A MAN arrested in an MI5 sting against dissident Republicans could be freed if the prosecution does not contest a judge's ruling that a Secret Service agent over-stepped the mark.

Belfast Crown Court judge Mr Justice Hart yesterday agreed to a defence application on behalf of Desmond Paul Kearns (44) that his trial be stopped because he'd been 'entrapped' by the agent known only as 'Amir'.

But the judge in the Diplock trial refused a similar application on behalf of one of Kearns' co-accused Paul Anthony John McCaugherty (43). He was said to have tried to negotiate with another agent called 'Ali'.

If the prosecution decides not to contest then Kearns, from Lurgan, will be freed. The case against him on charges of plotting to possess guns and explosives, will be 'stayed' or 'stopped'.

Mr Justice Hart said that having reviewed the evidence "the edifice of the prosecution case now rests on inadequate foundations and therefore that edifice cannot stand".

Mr Justice Hart said that given the evidence of two meetings between Amir and Kearns in particular, that the Lurgan man acted in the way he did because he'd been 'entrapped' during the operation against the Real IRA.

"The defence has satisfied me that Kearns conduct was brought about by the misconduct of Amir during those meetings, that the offences were artificially created by that misconduct, and that the administration of justice would be brought into disrepute where the prosecution permitted to continue," said Mr Justice Hart.

Refusing the application on behalf of McCaugherty, also from Lurgan, Mr Justice Hart said it did not follow that because he'd ruled Kearns' case be stayed, his case should also be stopped.

He said by refusing his application, it did not mean the court was arriving at a verdict in McCaugherty's case as all of the evidence had not been given.

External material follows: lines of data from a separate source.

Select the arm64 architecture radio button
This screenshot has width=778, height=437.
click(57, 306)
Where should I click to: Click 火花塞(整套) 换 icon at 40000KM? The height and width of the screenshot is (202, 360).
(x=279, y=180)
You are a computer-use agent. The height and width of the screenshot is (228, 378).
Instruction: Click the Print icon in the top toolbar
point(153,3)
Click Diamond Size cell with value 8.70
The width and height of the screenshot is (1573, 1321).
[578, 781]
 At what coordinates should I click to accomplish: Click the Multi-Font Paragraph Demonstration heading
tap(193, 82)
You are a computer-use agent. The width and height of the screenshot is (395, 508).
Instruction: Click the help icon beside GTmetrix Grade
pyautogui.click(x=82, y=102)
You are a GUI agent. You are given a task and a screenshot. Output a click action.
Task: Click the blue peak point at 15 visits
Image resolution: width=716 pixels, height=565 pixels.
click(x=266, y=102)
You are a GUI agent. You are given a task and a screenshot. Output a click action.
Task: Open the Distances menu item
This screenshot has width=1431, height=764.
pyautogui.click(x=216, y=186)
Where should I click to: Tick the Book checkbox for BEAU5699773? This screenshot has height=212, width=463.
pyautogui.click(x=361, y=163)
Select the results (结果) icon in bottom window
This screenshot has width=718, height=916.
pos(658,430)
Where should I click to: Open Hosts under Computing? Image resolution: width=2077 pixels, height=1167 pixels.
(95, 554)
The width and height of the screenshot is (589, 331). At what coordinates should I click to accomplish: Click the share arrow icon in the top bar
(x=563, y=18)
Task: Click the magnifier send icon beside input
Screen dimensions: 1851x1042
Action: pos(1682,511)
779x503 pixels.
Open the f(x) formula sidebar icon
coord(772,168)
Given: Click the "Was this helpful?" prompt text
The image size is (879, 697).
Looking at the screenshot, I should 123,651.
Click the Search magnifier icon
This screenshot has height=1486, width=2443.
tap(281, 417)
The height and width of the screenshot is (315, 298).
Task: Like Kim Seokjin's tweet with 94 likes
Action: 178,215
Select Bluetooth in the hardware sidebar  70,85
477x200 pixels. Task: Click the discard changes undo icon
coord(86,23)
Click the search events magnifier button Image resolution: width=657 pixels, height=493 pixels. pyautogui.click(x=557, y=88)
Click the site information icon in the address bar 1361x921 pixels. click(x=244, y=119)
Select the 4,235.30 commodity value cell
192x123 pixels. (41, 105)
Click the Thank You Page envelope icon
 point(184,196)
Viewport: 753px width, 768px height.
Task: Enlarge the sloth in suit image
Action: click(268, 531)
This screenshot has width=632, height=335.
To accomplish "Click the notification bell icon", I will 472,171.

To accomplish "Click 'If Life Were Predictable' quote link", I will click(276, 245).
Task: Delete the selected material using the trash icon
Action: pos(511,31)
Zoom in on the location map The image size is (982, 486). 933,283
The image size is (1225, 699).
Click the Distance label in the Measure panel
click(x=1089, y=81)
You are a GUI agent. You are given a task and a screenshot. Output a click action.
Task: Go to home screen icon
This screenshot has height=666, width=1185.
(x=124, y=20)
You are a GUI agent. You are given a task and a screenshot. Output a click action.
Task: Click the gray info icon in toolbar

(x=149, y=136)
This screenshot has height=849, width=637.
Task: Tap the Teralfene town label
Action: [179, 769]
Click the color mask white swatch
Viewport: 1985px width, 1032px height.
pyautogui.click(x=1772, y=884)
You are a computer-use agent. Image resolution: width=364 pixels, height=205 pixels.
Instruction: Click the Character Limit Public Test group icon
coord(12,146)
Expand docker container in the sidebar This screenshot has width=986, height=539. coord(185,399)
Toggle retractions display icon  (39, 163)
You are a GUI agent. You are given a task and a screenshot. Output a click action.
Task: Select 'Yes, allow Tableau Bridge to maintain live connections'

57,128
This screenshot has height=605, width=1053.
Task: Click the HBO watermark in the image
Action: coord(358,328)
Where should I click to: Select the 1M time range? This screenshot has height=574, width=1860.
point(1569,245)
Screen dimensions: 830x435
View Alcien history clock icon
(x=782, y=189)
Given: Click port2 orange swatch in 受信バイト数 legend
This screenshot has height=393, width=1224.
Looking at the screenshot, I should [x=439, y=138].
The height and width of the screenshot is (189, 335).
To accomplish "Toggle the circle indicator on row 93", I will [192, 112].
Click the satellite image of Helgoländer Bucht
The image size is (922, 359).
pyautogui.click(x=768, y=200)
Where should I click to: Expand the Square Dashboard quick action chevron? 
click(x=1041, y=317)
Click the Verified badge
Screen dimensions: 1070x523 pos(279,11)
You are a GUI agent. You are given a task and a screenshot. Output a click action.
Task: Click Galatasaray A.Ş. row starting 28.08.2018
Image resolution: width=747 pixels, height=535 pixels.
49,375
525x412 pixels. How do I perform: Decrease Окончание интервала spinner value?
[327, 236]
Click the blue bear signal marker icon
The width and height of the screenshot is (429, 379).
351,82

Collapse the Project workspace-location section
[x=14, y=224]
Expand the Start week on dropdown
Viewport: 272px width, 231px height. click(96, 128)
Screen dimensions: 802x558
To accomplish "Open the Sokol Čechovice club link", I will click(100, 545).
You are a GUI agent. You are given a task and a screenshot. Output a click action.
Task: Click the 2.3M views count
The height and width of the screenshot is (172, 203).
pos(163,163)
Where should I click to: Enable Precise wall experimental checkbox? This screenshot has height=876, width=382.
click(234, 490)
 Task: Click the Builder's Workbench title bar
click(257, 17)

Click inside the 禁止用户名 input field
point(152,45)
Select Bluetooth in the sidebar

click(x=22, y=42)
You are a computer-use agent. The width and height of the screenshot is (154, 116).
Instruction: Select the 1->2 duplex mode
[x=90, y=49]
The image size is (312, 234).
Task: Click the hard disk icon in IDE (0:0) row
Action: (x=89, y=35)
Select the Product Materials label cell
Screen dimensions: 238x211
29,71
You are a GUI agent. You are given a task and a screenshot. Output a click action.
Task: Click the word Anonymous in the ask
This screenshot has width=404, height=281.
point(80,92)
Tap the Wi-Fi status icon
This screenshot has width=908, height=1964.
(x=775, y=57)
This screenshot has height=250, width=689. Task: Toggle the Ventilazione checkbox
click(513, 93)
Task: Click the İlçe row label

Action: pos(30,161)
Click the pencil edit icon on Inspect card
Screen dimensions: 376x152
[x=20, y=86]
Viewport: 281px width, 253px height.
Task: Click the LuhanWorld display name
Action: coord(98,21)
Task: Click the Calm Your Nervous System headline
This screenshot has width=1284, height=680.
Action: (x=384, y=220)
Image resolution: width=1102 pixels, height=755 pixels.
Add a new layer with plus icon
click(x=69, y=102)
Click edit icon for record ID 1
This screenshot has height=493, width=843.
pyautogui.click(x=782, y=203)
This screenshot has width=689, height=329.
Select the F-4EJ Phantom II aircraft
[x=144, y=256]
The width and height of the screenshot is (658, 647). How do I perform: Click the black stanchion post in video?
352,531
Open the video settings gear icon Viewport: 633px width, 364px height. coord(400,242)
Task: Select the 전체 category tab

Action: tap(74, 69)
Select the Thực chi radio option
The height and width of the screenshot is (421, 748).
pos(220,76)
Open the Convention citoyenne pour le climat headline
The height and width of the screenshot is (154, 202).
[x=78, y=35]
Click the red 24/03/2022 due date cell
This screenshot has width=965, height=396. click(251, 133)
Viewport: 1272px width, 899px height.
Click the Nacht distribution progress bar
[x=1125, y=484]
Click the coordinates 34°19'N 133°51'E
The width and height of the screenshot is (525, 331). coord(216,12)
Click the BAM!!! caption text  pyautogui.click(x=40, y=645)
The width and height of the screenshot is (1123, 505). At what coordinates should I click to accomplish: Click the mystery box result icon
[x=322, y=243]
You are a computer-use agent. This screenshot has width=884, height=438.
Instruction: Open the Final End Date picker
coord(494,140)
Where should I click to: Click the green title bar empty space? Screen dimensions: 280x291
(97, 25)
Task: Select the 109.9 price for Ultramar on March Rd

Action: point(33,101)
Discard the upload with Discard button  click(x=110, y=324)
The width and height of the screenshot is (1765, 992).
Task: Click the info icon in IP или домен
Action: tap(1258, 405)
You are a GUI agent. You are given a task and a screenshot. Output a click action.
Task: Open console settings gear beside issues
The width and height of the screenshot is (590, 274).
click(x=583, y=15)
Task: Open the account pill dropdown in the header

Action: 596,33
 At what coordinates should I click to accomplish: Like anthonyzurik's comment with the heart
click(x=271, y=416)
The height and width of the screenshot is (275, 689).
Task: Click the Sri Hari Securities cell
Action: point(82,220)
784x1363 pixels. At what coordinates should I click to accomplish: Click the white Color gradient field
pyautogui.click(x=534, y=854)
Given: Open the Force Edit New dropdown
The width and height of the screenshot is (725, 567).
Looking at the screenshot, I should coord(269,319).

Mr Justice Hart said he was only taking the prosecution case at its height and that it was open to McCaugherty to give or call evidence on his behalf.

The judge said at present there was nothing to suggest in his case that the agent 'Ali' did nothing more than "skillfully and convincingly play the role of an arms dealer", and as such there were no grounds to stop McCaugherty's trial.

He faces a total of six charges including conspiring to get arms and explosives, IRA membership and three charges of using money for terrorism purposes. A third man Dermot Declan Gregory (41), from Crossmaglen, denies two charges of making property available to terrorists.